From 0a56f60005fe682c3f6cab3acd9c728243aeb57b Mon Sep 17 00:00:00 2001
From: a-kenji <aks.kenji@protonmail.com>
Date: Fri, 27 Jun 2025 12:14:38 +0200
Subject: [PATCH] lib/test/sops: Fix secret deployment for test machines

Fix secret deployment for test machines in our NixOS vm and container
tests.

We filter now if we really need to deploy a certain set of files as a
deployment script, which alleviates us running into these edgecases:
```
error: The option `nodes.server.system.activationScripts.setupSecrets.text'
was accessed but has no value defined. Try setting the option.
```
---
 lib/test/sops.nix | 7 +++++--
 1 file changed, 5 insertions(+), 2 deletions(-)

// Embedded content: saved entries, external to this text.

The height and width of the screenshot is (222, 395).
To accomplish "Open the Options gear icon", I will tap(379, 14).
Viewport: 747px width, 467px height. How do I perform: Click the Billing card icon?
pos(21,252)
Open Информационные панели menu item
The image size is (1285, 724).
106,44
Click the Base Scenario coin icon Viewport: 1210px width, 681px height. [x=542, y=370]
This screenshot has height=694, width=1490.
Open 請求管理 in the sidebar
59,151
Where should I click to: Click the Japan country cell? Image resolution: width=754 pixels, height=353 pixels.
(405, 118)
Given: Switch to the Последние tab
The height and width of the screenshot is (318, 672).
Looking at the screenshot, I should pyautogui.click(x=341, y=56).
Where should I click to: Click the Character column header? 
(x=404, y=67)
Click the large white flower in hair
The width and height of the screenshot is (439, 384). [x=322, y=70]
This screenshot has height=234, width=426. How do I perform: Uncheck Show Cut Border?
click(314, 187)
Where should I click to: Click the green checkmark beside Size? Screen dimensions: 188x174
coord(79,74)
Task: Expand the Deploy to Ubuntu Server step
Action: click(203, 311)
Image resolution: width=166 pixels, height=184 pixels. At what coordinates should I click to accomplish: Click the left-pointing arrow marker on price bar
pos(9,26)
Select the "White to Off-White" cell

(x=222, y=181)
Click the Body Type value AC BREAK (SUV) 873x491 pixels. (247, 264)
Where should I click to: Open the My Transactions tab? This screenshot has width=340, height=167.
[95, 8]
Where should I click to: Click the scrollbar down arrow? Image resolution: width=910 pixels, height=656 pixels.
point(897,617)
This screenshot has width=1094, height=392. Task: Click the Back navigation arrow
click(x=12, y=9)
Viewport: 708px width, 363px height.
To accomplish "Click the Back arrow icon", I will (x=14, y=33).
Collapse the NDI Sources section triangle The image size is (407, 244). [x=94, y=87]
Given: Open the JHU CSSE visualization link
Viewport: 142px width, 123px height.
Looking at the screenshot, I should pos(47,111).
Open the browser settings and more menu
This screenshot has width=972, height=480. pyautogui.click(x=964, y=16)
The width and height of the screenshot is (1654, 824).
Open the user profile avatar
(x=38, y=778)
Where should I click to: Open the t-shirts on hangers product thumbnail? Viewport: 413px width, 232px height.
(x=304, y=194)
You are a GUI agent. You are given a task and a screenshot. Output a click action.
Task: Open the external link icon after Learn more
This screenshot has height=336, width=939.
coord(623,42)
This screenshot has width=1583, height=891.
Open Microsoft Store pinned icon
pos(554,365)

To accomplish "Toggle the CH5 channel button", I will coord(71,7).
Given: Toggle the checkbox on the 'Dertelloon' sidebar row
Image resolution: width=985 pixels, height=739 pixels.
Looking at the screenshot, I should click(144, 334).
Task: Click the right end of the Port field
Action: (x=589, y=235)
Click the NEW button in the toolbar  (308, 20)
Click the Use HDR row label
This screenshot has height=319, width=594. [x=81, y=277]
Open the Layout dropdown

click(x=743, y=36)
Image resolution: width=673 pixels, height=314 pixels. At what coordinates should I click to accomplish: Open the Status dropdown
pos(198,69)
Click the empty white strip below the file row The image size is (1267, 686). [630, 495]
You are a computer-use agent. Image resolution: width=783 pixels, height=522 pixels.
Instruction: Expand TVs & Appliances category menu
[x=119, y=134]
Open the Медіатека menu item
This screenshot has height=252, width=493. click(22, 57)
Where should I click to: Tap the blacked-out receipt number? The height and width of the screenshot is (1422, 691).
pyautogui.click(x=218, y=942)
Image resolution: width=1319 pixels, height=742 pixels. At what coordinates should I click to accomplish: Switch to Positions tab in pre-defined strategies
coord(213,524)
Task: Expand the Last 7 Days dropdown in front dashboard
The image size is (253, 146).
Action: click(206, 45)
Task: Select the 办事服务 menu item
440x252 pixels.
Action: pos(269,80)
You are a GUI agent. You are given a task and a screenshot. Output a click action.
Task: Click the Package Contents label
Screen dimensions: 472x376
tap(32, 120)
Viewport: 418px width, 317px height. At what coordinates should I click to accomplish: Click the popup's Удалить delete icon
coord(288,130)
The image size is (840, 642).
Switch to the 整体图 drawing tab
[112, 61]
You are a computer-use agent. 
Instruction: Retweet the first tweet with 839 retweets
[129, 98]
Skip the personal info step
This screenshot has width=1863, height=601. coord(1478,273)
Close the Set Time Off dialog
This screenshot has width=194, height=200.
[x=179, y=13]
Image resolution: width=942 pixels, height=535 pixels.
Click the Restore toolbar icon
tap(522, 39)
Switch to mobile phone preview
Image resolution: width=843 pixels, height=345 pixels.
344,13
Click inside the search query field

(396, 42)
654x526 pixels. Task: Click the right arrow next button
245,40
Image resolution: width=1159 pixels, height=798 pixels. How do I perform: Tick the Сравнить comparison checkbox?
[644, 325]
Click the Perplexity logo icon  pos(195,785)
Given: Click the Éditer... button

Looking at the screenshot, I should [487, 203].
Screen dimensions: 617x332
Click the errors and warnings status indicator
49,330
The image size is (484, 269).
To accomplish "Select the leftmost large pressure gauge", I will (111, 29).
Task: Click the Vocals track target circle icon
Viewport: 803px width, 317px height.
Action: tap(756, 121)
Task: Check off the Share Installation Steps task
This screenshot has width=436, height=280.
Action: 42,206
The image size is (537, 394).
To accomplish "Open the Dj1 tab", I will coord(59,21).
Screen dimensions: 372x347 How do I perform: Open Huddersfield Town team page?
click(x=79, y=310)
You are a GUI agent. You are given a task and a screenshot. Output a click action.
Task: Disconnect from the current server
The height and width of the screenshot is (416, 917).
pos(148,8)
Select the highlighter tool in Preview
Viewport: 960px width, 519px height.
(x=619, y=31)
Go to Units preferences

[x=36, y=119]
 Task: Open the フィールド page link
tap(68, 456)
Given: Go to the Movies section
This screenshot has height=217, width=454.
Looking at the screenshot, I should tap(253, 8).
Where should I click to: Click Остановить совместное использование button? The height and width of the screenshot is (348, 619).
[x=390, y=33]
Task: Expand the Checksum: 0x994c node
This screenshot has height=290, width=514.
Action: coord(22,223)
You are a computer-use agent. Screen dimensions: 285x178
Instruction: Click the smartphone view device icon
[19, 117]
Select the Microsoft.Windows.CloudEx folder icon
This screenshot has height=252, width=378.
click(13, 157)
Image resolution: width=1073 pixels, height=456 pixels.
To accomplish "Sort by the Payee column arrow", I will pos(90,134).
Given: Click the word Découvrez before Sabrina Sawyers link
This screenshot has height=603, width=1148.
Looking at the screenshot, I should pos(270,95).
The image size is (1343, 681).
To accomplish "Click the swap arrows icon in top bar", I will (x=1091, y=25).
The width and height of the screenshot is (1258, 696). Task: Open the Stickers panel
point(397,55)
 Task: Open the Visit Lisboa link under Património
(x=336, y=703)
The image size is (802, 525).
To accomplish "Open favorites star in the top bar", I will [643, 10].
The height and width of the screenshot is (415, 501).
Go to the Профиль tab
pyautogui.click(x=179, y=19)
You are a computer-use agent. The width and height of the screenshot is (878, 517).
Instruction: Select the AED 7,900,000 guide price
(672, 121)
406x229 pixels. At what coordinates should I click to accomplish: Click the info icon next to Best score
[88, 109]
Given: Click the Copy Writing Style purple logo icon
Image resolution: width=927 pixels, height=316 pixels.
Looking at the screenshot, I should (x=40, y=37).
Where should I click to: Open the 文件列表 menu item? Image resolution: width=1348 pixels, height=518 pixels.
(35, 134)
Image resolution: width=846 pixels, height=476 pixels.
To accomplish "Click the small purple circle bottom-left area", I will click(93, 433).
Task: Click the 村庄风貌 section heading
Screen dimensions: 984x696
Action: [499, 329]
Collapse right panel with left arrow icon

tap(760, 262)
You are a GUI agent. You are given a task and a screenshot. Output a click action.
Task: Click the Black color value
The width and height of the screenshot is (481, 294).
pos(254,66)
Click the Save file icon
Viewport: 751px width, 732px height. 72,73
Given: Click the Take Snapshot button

diff --git a/lib/test/sops.nix b/lib/test/sops.nix
index 5890836e0..9b65604e7 100644
--- a/lib/test/sops.nix
+++ b/lib/test/sops.nix
@@ -6,15 +6,18 @@
   system.activationScripts =
     let
       # https://github.com/Mic92/sops-nix/blob/61154300d945f0b147b30d24ddcafa159148026a/modules/sops/default.nix#L27
-      hasRegularSecrets = lib.filterAttrs (_: v: v.neededForUsers) config.sops.secrets != { };
+      hasRegularSecrets = lib.filterAttrs (_: v: !v.neededForUsers) config.sops.secrets != { };
+      hasUserSecrets = lib.filterAttrs (_: v: v.neededForUsers) config.sops.secrets != { };
     in
     {
       age-key.text = ''
         echo AGE-SECRET-KEY-1PL0M9CWRCG3PZ9DXRTTLMCVD57U6JDFE8K7DNVQ35F4JENZ6G3MQ0RQLRV > /run/age-key.txt
       '';
     }
-    // lib.optionalAttrs (hasRegularSecrets) {
+    // lib.optionalAttrs hasRegularSecrets {
       setupSecrets.deps = [ "age-key" ];
+    }
+    // lib.optionalAttrs hasUserSecrets {
       setupSecretsForUsers.deps = [ "age-key" ];
     };
 }